I've kind of done it before, but I want them to be all finished projects when I do it again. If only I could finish a project before picking up another one....


----------



## juanitasmith13 (Apr 4, 2016)

Maybe 1/4 of the  'herd'...


----------



## tech549 (Apr 16, 2016)

after a great day at Copake couldn't help but drag them out for some pics!!!!


----------



## ratrodzrcool (Apr 16, 2016)

You all have some great bikes! Here is my stash lol 


 



Sent from my LG-LS995 using Tapatalk


----------



## Neanderthal77 (May 1, 2016)

Here are the ladies in my rag tag collection.


----------



## Slight_Rust_is_Accepted (May 1, 2016)

This is about half of them.


----------



## andy812 (May 21, 2016)

here a few of the herd that can access easily if I get a chance I will take a picture of the rest . I  GOT BIT BY  THE BIKE BUG BAD. THIS IS 29 MONTHS INTO THE BUG DONT LET IT HAPPEN TO YOU


----------



## corbettclassics (May 21, 2016)

andy812 said:


> here a few of the herd that can access easily if I get a chance I will take a picture of the rest . I  GOT BIT BY  THE BIKE BUG BAD. THIS IS 29 MONTHS INTO THE BUG DONT LET IT HAPPEN TO YOU
> 
> View attachment 319695
> 
> ...




On the first picture - first bike … what model number Columbia is that?

Thank you


----------



## Floyd (May 22, 2016)

This thread inspired me to bring em all out! Nothing here is mint, but all get ridden! 42 Elgin, 53 Roadmaster(anyone got a tank?), 53 Columbia, 59 Schwinn, JC Higgins of many years, and the nicest one... My wife's Evans, year unknown.


----------



## andy812 (May 23, 2016)

corbettclassics said:


> On the first picture - first bike … what model number Columbia is that?
> 
> Thank you



model 68


----------



## catfish (May 23, 2016)

View attachment 320478


----------



## corbettclassics (May 23, 2016)

andy812 said:


> model 68




I checked out Mr. Columbia site to see what the bike is and he doesn't seem to have that model number existing!!  Hmmm ….

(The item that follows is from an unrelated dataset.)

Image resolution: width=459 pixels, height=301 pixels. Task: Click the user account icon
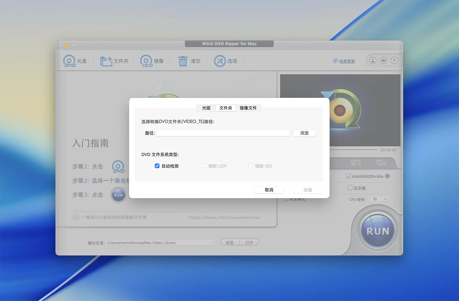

What year and what is it supposed to be?  It is a Columbia right?


----------



## andy812 (May 23, 2016)

my eye site is going, my mother always told me j - off would make me blind, eye believe her now it is a model 63 not 68 sorry , I took pictures of the headbadge and rear hub so maybe you can help me date it thanks andy


----------



## corbettclassics (May 23, 2016)

Mr. Columbia has the Model 63 listed as a 1900 chain. There ya have it!


----------



## wasp3245 (May 23, 2016)

Antique bicycles have been the most fun collectible hobby that I've found.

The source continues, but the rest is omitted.